**Textauszug:**
━━━━━━━━
Jeder dritte Haushalt wird gebraucht
Das städtische Tochterunternehmen plant unter der Marke "Kissconnect" ein neues Geschäftsfeld zu etablieren, zusätzlich zu bestehenden wie der Strom-, Wasser- und Gasversorgung und dem Betrieb der Parkhäuser sowie der Kisssalis-Therme. Am Donnerstag ist der offizielle Startschuss für die Vorvermarktung gefallen. "Die jetzt anlaufende Vorvermarktung ist wie eine Volksabstimmung für ein flächendeckendes Glasfasernetz in Bad Kissingen ", erklärt der Stadtwerke-Chef. Um ein Glasfasernetz aufzubauen, brauche es aufwendige technische Vorinstallationen. Damit diese wirtschaftlich tragfähig sind, benötigen die Stadtwerke eine Mindestquote an Haushalten, die bereit sind, sich anschließen zu lassen. Die kritische Masse, ab der das Glasfasernetz realisiert werden kann, liegt laut Zimmer bei rund 5000 Haushalten.
Unabhängig machen von Branchenriesen
"Ich denke, dass wir eine hohe Durchdringung erreichen werden", gibt sich Ralf Merkel zuversichtlich. Er betont, dass die Zukunft aus technischer Sicht ohnehin auf Glasfaserkabeln liegt, weil diese bis zu 100 Mal schneller sind als Kupferleitungen und so den seit Jahren wachsenden Datenmengen gerecht werden. Darüber hinaus kommen Kupferleitungen vielerorts an ihr Lebensende und außerdem ist die Glasfasertechnik umweltfreundlicher, da sie weniger Energie verbraucht; bei Kupferleitungen müssen auf langen Distanzen die Signale künstlich verstärkt werden. "Wir wollen gern sehr früh im nächsten Jahr starten und so schnell wie möglich das gesamte Stadtgebiet erschließen", betont Merkel. Bis 6. Januar 2023 soll die 30-Prozent-Quote an Haushalten erreicht, bis Ende 2025 dann der Ausbau umgesetzt sein. Die Haushalte, die sich bis Januar dafür entscheiden, verpflichten sich, die Stadtwerke als Internetanbieter zu nutzen und bekommen im Gegenzug den Glasfaseranschluss kostenfrei bis ins Haus gelegt.
Um möglichst viele Haushalte zu überzeugen, starten die Stadtwerke eine breite Werbe- und Informationskampagne. Am Tattersall-Parkplatz ist ein Kissconnect-Informationsbüro aufgestellt, in dem sich die Bürger beraten lassen können. Zudem sind Infoveranstaltungen im ganzen Stadtgebiet sowie Promotionsstände geplant.
━━━━━━━━
**Aufgabenliste:**
• A. Bis wann soll laut dem Artikel über das Glasfasernetz in Bad Kissingen der Ausbau umgesetzt sein?
• B. Gib den Artikel über das Glasfasernetz in Bad Kissingen von „Um möglichst viele“ bis „sowie Promotionsstände geplant.“ wortgetreu wieder.
• C. Führe den Artikel über das Glasfasernetz in Bad Kissingen im Anschluss an seinen letzten Satz fort.
━━━━━━━━
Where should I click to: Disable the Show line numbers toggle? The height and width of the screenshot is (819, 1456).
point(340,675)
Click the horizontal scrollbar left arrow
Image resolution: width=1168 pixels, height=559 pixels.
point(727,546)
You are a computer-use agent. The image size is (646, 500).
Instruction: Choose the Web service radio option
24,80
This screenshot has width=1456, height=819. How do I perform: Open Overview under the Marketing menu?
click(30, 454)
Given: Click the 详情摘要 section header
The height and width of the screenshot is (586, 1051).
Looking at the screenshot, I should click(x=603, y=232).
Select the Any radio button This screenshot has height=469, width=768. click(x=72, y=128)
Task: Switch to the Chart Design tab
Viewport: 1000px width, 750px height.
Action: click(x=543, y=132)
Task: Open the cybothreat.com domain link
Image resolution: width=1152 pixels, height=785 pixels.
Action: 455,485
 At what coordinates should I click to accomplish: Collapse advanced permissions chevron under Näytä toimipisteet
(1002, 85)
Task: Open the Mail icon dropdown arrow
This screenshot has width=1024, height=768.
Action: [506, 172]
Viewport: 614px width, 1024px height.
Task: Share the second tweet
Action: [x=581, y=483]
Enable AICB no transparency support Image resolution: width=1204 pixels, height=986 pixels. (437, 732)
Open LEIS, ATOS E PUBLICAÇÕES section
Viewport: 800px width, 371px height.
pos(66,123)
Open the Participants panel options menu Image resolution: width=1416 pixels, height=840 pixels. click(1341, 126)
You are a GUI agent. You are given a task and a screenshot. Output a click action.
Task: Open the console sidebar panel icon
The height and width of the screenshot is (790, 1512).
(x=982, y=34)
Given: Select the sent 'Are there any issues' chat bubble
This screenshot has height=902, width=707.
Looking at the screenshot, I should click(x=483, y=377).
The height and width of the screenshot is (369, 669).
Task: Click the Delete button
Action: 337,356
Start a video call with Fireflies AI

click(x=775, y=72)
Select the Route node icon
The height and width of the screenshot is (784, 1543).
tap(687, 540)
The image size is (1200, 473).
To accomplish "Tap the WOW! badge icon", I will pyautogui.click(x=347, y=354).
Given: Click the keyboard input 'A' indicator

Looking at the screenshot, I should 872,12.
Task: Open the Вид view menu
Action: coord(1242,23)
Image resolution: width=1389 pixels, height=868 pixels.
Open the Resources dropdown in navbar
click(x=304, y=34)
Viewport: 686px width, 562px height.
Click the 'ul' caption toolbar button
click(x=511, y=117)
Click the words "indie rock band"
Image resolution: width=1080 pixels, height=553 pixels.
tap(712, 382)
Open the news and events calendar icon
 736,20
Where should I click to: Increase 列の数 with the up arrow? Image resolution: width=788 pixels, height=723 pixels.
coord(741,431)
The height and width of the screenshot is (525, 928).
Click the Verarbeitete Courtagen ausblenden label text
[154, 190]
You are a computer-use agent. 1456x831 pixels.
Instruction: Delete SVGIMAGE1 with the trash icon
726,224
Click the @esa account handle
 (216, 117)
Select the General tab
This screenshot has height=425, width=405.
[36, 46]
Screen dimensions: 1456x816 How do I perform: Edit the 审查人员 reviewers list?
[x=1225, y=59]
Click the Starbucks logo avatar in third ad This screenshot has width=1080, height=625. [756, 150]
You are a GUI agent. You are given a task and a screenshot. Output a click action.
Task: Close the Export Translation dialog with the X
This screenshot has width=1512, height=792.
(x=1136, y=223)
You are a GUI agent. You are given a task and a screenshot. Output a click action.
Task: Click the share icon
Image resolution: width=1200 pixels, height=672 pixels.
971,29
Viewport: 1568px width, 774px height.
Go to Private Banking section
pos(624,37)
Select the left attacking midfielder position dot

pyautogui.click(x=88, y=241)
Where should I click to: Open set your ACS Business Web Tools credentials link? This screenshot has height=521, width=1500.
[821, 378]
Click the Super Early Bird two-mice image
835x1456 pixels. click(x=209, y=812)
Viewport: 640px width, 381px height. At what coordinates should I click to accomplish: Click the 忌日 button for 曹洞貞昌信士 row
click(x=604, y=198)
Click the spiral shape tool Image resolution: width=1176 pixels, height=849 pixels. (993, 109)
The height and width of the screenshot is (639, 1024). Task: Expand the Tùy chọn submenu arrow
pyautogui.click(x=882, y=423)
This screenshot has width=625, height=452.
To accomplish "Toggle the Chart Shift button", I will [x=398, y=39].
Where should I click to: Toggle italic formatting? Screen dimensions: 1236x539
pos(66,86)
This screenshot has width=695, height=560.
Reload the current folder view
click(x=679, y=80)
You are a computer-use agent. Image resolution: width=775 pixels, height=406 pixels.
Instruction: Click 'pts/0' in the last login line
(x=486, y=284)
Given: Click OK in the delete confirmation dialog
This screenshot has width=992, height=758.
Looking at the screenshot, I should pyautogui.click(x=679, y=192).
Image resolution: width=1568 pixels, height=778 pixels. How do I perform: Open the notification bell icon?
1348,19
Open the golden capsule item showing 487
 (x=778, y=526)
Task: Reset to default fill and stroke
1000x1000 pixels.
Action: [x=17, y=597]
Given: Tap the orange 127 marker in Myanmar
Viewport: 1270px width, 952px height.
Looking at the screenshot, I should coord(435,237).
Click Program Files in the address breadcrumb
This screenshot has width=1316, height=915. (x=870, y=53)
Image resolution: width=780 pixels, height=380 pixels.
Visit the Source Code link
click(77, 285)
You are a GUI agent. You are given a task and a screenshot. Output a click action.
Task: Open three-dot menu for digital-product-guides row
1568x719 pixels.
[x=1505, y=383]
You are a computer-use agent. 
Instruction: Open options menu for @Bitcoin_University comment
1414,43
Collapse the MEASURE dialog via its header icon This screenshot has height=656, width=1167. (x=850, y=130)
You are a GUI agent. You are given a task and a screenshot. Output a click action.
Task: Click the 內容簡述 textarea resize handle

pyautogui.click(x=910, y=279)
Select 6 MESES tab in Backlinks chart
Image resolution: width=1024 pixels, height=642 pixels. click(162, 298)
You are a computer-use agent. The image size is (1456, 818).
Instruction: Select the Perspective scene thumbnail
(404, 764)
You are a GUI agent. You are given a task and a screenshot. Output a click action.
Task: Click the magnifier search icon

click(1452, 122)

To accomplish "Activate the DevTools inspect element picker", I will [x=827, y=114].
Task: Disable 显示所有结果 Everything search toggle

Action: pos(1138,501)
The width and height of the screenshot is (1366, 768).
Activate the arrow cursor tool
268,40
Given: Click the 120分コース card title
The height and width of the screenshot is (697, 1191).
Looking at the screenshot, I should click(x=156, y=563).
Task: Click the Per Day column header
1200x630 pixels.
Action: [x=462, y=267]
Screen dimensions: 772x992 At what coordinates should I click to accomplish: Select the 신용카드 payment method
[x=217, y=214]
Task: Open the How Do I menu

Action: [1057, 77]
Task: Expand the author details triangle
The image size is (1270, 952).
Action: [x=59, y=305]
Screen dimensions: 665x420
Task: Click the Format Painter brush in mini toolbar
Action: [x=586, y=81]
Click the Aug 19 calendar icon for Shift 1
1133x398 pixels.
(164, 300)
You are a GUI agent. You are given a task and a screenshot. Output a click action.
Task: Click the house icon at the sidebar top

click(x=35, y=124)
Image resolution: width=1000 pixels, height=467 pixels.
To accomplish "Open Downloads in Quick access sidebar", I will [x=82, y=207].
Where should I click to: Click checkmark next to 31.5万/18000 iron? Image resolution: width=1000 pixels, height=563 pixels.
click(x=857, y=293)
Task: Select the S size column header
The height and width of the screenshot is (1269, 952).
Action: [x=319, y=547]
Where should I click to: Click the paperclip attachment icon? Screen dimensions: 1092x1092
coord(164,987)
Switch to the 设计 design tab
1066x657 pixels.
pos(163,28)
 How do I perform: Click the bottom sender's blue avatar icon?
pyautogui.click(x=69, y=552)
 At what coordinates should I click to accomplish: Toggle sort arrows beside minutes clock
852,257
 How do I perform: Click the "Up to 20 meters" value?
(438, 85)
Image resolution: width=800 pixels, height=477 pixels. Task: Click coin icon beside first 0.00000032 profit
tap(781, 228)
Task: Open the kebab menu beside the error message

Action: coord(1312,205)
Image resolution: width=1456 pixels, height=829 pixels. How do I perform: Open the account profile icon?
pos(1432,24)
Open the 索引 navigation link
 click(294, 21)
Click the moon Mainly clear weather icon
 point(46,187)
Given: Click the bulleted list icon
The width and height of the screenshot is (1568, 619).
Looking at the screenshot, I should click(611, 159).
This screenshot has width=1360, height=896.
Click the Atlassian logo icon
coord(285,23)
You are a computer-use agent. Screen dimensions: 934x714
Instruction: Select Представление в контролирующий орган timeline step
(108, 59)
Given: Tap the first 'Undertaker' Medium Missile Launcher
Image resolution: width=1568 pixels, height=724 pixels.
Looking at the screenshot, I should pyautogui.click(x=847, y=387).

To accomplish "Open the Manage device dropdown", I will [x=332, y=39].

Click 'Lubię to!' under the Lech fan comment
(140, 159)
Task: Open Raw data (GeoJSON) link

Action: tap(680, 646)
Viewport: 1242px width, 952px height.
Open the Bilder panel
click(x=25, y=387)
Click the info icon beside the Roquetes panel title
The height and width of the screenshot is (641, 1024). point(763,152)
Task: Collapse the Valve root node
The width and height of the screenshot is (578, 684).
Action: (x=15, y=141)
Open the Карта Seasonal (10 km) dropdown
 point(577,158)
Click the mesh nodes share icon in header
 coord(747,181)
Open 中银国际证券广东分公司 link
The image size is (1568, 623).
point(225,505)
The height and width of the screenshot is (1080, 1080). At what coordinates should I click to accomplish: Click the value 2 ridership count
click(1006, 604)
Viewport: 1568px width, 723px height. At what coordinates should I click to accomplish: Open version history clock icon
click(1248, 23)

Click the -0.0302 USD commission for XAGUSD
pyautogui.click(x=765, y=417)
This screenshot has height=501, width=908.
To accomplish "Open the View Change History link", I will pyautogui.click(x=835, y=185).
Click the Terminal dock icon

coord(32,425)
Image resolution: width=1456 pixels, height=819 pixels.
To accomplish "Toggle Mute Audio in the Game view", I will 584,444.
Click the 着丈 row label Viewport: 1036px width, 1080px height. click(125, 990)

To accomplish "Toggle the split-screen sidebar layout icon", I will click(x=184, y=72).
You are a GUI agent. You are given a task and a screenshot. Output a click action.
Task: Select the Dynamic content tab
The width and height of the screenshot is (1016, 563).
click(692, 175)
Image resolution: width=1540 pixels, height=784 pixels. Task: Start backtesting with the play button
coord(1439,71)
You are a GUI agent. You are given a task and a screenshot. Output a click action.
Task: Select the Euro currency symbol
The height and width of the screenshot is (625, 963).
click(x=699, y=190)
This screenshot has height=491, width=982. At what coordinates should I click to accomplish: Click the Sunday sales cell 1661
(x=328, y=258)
━━━━━━━━
**Erwartete Antworten:**
• A. Bis Ende 2025.

• B.
Um möglichst viele Haushalte zu überzeugen, starten die Stadtwerke eine breite Werbe- und Informationskampagne. Am Tattersall-Parkplatz ist ein Kissconnect-Informationsbüro aufgestellt, in dem sich die Bürger beraten lassen können. Zudem sind Infoveranstaltungen im ganzen Stadtgebiet sowie Promotionsstände geplant.

• C.
"Die Zukunft ist Glasfaser. Wenn wir im Wettbewerb bestehen wollen, brauchen wir diese Versorgung", betont Oberbürgermeister Dirk Vogel ( SPD ). Gerade auch die Wirtschaft, seien es Labore und Medizintechnikunternehmen, der Tourismus oder das Baugewerbe; alle sind auf schnelle Internetverbindungen angewiesen. Bad Kissingen sei beim Ausbau allerdings in Gefahr, abgehängt zu werden, wenn es darauf wartet, dass die bekannten Branchenriesen diesen übernehmen. Zudem sieht Vogel das Risiko, dass die Branchenriesen sich nur lukrative Filetstücke herauspicken, insbesondere die Stadtteile dann aber das Nachsehen haben. "Deshalb haben wir gesagt: Wir wollen das selber machen", erklärt er. Stadt und Stadtwerke wollen so gewährleisten, dass das Glasfasernetz die ganze Stadt abdeckt. Außerdem profitiert finanziell vom Ausbau und dem späteren Betrieb ein Unternehmen, dass in Bad Kissingen Gewerbesteuer zahlt. Das Geld fließe nicht ab, sondern bleibe in der Region. Langfristig sichern sich die Stadtwerke so ein neues, lukratives Geschäftsfeld, nennt der Oberbürgermeister als weiteren Vorteil, und: Übernehmen die Stadtwerke den Ausbau, fällt es der Stadt leichter, diesen zu planen und mit anderen Baumaßnahmen abzustimmen. "Wir haben die Hand drauf", sagt Vogel.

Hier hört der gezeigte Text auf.